Language strategy¶
Why this repository uses both Python and Julia, and what each owns.
1. The question¶
The work splits into two very different kinds of task:
- Text & structure work — tokenize and parse an authoring grammar, build an AST, normalize it into an IR, validate it, serialize it, and generate code for other languages.
- Symbolic & numeric work — turn the IR into a ModelingToolkit
System, simulate, linearize, and analyze it.
These have different "natural" languages. Forcing both into one runtime would either make the parser carry a heavy symbolic dependency, or make the symbolic work fight a language poor at parsing and CLI ergonomics.
2. The split¶
| Concern | Language | Module |
|---|---|---|
| CLI / orchestration | Python | src/model_parser/cli.py |
| Tokenizer + expression parser | Python | frontends/expr_parser.py |
| Authoring frontend (INI → IR) | Python | frontends/exprtk_ini.py |
| IR data model + JSON Schema | Python (Pydantic) | ir/, schema.py |
| Validators (semantic + profile) | Python | validation/ |
Codegen IR → MTK .jl |
Python | backends/julia_mtk.py |
IR → System (in memory) |
Julia | julia/ModelParserJL |
| Simulation / analysis / conformance reference | Julia | julia/ModelParserJL (+ SciML) |
The boundary between the two languages is the IR JSON file — a plain, language-neutral artifact. Neither side imports the other; they communicate only through the IR.
3. Why Python owns the AST/IR and the codegen¶
- Parsing & CLI strength. Python has excellent tooling for tokenizers, data modeling (Pydantic → free JSON Schema + validation), and CLIs (Typer).

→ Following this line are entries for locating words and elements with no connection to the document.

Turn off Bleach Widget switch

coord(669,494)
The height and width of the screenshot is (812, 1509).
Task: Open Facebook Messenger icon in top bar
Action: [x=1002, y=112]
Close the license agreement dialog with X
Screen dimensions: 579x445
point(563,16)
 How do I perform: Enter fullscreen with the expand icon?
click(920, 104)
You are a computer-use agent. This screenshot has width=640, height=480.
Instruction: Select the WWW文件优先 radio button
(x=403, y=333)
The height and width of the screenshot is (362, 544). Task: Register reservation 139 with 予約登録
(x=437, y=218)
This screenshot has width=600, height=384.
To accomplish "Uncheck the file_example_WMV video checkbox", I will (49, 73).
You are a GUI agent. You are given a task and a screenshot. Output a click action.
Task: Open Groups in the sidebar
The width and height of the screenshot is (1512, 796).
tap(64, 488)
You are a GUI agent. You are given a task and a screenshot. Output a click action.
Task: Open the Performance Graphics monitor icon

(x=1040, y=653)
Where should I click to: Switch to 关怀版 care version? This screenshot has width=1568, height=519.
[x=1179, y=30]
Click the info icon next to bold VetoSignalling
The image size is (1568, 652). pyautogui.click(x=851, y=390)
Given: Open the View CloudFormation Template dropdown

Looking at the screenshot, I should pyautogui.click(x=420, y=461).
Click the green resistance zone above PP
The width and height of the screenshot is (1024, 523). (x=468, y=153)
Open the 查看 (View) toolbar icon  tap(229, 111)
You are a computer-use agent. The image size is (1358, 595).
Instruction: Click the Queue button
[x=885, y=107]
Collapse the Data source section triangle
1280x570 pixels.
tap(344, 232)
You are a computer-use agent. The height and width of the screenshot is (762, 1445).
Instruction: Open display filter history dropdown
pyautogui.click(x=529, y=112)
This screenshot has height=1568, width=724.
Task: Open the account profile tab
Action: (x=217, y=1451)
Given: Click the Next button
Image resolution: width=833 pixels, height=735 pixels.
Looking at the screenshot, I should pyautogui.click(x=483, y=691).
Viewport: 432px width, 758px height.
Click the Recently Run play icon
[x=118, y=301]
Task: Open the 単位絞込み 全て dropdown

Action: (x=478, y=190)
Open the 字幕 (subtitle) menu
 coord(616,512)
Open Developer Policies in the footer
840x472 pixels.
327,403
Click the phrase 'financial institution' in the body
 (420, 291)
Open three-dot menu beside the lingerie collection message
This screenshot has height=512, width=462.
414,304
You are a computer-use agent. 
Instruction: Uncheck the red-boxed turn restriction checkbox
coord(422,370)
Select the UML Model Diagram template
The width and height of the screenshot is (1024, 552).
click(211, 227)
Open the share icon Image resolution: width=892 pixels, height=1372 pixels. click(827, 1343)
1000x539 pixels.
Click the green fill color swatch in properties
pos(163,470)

- No symbolic runtime needed to emit code. Generating a
.jlfile is pure string assembly from the IR tree; it needs no Julia process, soparseandemitare fast, dependency-light, and CI-friendly. - Ecosystem alignment. The org repository map already earmarks a Python
orchestration CLI (
apc-tooling); this repository is its concrete, focused first incarnation.
4. Why Julia owns the System build¶
- Natural fit. ModelingToolkit is a Julia library; building a
Systemis idiomatic there and benefits directly from MTK v11's faster TTFX. - Two complementary paths, same contract.
- Codegen (
emit julia, Python) → a durable, diffable.jlartifact. This is the default and the version-controlled form (see ADR 0002). - In-memory loader (
ModelParserJL.build_system, Julia) → builds theSystemfrom IR JSON at run time, for dynamic/interactive use and as the conformance reference.
Because both consume the same IR and the same expression vocabulary, they cannot drift apart silently — conformance tests pin them to the same fixtures.
5. Avoiding the three-semantics trap¶
The known failure mode (org risk note) is having three independent implementations of expression semantics: Julia string rewrites, C++ ExprTk, and Python. This repository prevents that by:
- representing expressions as an explicit tree in the IR (one semantics),
- making every backend a renderer of that tree (no re-parsing),
- testing rendering at the IR level (the same fixture drives Python codegen and, in time, the Julia loader and a C++ backend).
A future C++/realtime-cpp backend is therefore another renderer of the same
tree, not a fourth parser.
6. Operational notes¶
- Python deps via uv (
uv add/uv sync); Julia deps via Pkg. - The Julia package keeps
Manifest.tomlout of version control (see.gitignore); the Pythonuv.lockis committed. - The Julia path is optional: a user who only wants IR →
.jlnever needs a Julia runtime; a user who wants in-memory systems never needs the generated file. Both are first-class.